Economic study type Cost-effectiveness analysis.
Study population Patients aged between 18 and 60, medically fit to undertake exercise, and suffering from mechanical low back pain of at least 4 weeks but less than six months duration.
Setting Community and primary care. The economic study was performed in York, UK.
Dates to which data relate The years during which data were collected for the effectiveness analysis and the year of the prices used were not stated.
Source of effectiveness data The evidence for final outcomes was derived from a single study.
Link between effectiveness and cost data Costing was undertaken prospectively on a subsample of the patients included in the effectiveness analysis: 70 patients from the intervention group and 74 from the control group.
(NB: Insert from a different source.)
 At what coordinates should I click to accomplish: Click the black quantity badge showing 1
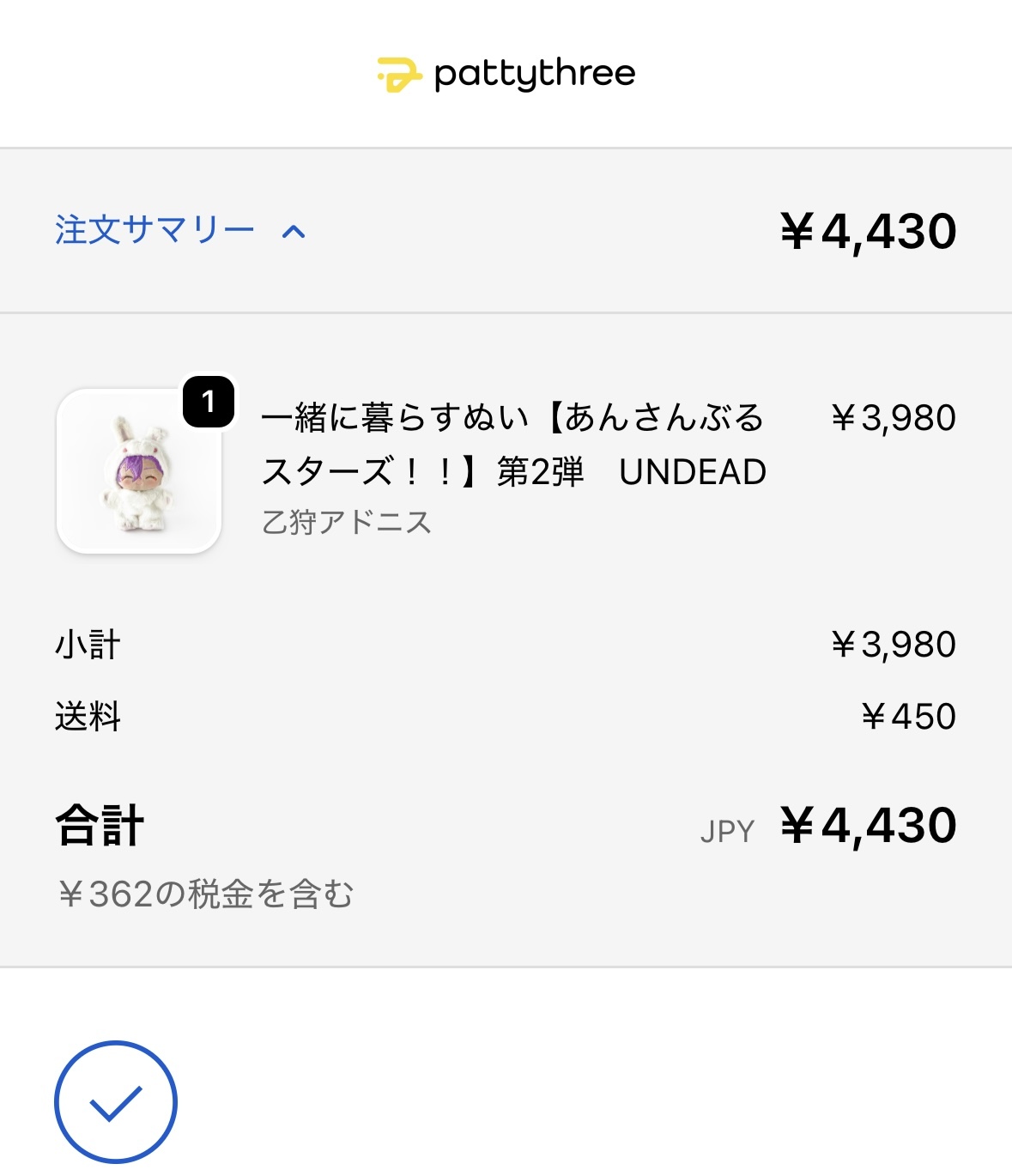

Study sample Patients met the inclusion criteria by having mechanical low back pain of at least four weeks' duration but less than six months, aged between 18 and 60 years, declared medically fit by their GP to undertake the exercise and consulted one of the GPs participating in the study. Patients with any potentially serious pathology were excluded, as were any patients who would have been unable to attend or participate in the classes. Of the 187 patients included in the trial, 89 were randomised to the intervention and 98 to the control group. Power calculations were used to determine sample size but a smaller sample than was originally planned meant that the power to detect a 1.5 point difference was reduced to 72%. However, there was still 90% power to detect a 2 point difference in outcome.
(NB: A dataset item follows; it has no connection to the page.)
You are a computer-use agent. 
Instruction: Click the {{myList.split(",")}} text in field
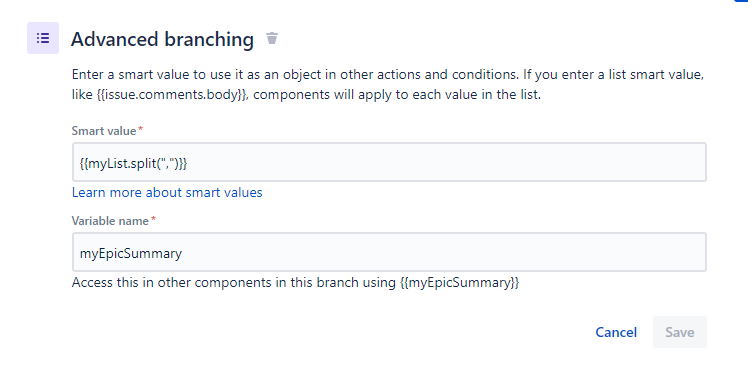(x=133, y=163)
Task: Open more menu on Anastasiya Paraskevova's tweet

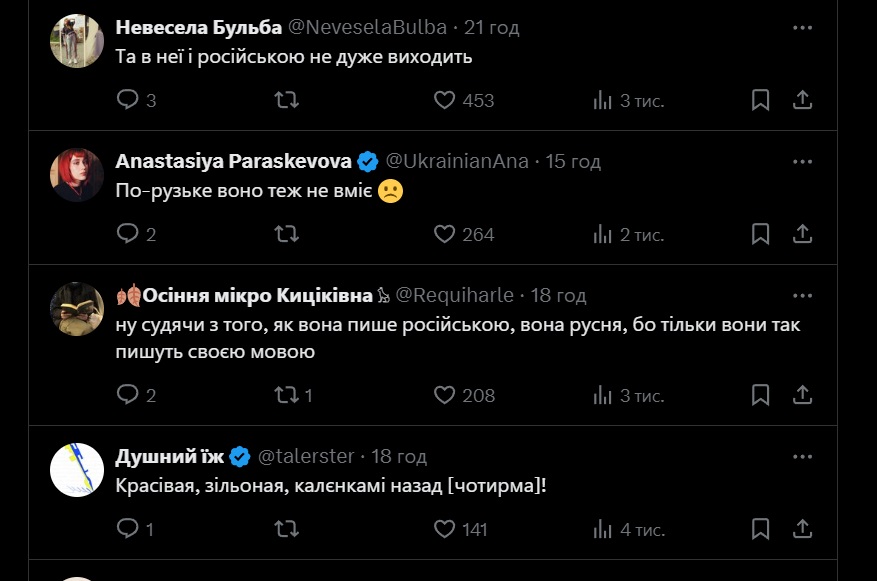Action: click(x=802, y=161)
Study design This was a randomised-controlled trial in which eighty-seven general practitioners agreed to participate; only one invited practice declined to participate. Single-handed practices were not invited. A pre-prepared randomisation list was generated from a random numbers table and participants were stratified by practice in blocks of six. The trial co-ordinator ensured concealment of allocation from the clinical researchers by providing the research physiotherapist with a sealed envelope for a named patient before baseline assessment. The follow up period was 1 year. The loss to follow up for the intervention and the control groups was as follows: at 6 weeks 4 patients in each group; at 6 months 12 in each group; at 1 year 6 in the intervention group versus 10 patients in the control group.
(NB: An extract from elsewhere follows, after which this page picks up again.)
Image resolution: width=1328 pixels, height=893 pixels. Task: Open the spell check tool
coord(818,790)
Analysis of effectiveness The analysis was based on intention to treat. The main outcome measures were the Roland back pain disability questionnaire, which measures functional limitations due to back pain, and the Aberdeen back pain scale, which is more a measure of clinical status. Assessment was carried out at the patients' general practice six weeks after randomisation to treatment. In addition, patients were asked to complete pain diaries in the week before their first assessment and in the week before their second assessment. Patients were also evaluated at 6 and 12 months' follow up by means of questionnaires, which they were asked to complete and return. The EuroQol health index and the Fear and avoidance beliefs questionnaire were also administered. The clinical and demographic characteristics of the patients in the 2 groups were fairly well balanced at randomisation, although those allocated to the intervention group tended to report more disability than did the control group.
Effectiveness results The effectiveness results were as follows:
After adjustment for baseline scores, the intervention group showed greater decreases in all measures of back pain and disability compared with the controls.
At six weeks after randomisation, patients in the intervention group reported less distressing pain than the control group (-10.2 versus -5.0; p=0.03) and a marginally significant difference on the Roland disability questionnaire scores (-2.86 versus -1.94). Other variables were not significantly different, but the differences in change were all in favour of the intervention group.
At six months the difference of the mean change scores of the Roland disability questionnaire was significant (intervention group -2.99, control group -1.64).
At one year the differences in changes of both the Roland disability questionnaire (intervention group -3.19, control group -1.77) and the Aberdeen back pain scale (intervention group -12.92, control group -8.48) were significant.
Most of the intervention group improved by at least three points on the Roland disability questionnaire: 53% (95% CI: 42% - 64%) had done so at six weeks, 60% (95% CI: 49% - 71%) at six months and 64% (95% CI: 54% - 74%) at one year.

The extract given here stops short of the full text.